* [Problem statement] Reproduce the chat log word for word, from "this is my simple" to "(reloaded.repl/set-init! #'ring-it.core/create-system)", inclusive.

Started server on 8080
:resumed
but then localhost:8080 isn’t working

Bravi00:11:42

that’s when I run (reset) in my repl

Bravi00:11:50

this is my simple user.clj

(ns ring-it.user
  (:require [reloaded.repl :refer [system reset stop]]
            [ring-it.core]))

(reloaded.repl/set-init! #'ring-it.core/create-system)

Bravi00:11:51

has no one ever used reloaded.repl? 😕

noisesmith00:11:52

@bravilogy I’m guessing the channel is going to be less active right now because the US has a big holiday which for many people starts with traveling tonight or early tomorrow morning

noisesmith00:11:25

I bet you’ll get replies if you ask this weekend or Monday

lovuikeng01:11:16

reloaded workflow coined by stuartsierra, a clojure workflow as demonstrated with Component https://cb.codes/a-tutorial-of-stuart-sierras-component-for-clojure/ weavejester adopted the workflow with https://github.com/weavejester/reloaded.repl, https://github.com/weavejester/integrant

Bravi01:11:54

@lovuikeng, I went through all of those 🙂 perhaps there’s an issue with the version.. thanks anyway

lovuikeng01:11:27

sorry, Bravi, didn't see you raise issue but a general question

Bravi02:11:32

all good, I figured it out 🙂

qqq01:11:33

is there a way to say {:keys [ .... ]} AND assert that none of them are nil ?

christos03:11:13

only default values

seancorfield04:11:17

@qqq I can't think of a way that doesn't involve duplication... can you give a bit more context?

* [Supplied material]
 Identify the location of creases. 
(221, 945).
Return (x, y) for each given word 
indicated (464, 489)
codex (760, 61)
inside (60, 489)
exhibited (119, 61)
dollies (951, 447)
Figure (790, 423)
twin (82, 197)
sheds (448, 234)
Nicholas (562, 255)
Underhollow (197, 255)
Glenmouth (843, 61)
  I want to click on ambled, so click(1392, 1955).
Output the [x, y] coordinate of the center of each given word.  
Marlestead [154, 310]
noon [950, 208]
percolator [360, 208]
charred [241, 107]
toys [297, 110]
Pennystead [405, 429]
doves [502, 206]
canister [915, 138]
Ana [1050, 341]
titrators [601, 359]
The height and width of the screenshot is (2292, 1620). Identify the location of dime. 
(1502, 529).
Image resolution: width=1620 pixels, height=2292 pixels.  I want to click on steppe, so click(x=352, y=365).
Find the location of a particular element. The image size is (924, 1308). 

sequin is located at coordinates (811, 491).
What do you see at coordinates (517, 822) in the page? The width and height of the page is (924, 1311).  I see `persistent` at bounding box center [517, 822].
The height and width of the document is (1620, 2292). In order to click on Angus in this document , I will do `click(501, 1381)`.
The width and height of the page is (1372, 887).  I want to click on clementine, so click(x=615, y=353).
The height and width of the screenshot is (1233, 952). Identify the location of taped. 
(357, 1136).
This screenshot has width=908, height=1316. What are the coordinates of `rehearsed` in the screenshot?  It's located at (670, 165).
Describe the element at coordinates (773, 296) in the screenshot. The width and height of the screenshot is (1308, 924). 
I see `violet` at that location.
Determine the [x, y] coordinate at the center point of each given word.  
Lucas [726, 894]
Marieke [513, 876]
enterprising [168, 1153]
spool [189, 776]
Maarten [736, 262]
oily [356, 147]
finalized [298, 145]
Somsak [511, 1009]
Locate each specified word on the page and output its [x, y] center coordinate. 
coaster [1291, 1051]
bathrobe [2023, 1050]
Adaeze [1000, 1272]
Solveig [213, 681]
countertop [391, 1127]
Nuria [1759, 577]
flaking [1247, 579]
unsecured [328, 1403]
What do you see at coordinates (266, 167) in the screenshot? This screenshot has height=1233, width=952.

* [Output below]
this is my simple user.clj

(ns ring-it.user
  (:require [reloaded.repl :refer [system reset stop]]
            [ring-it.core]))

(reloaded.repl/set-init! #'ring-it.core/create-system)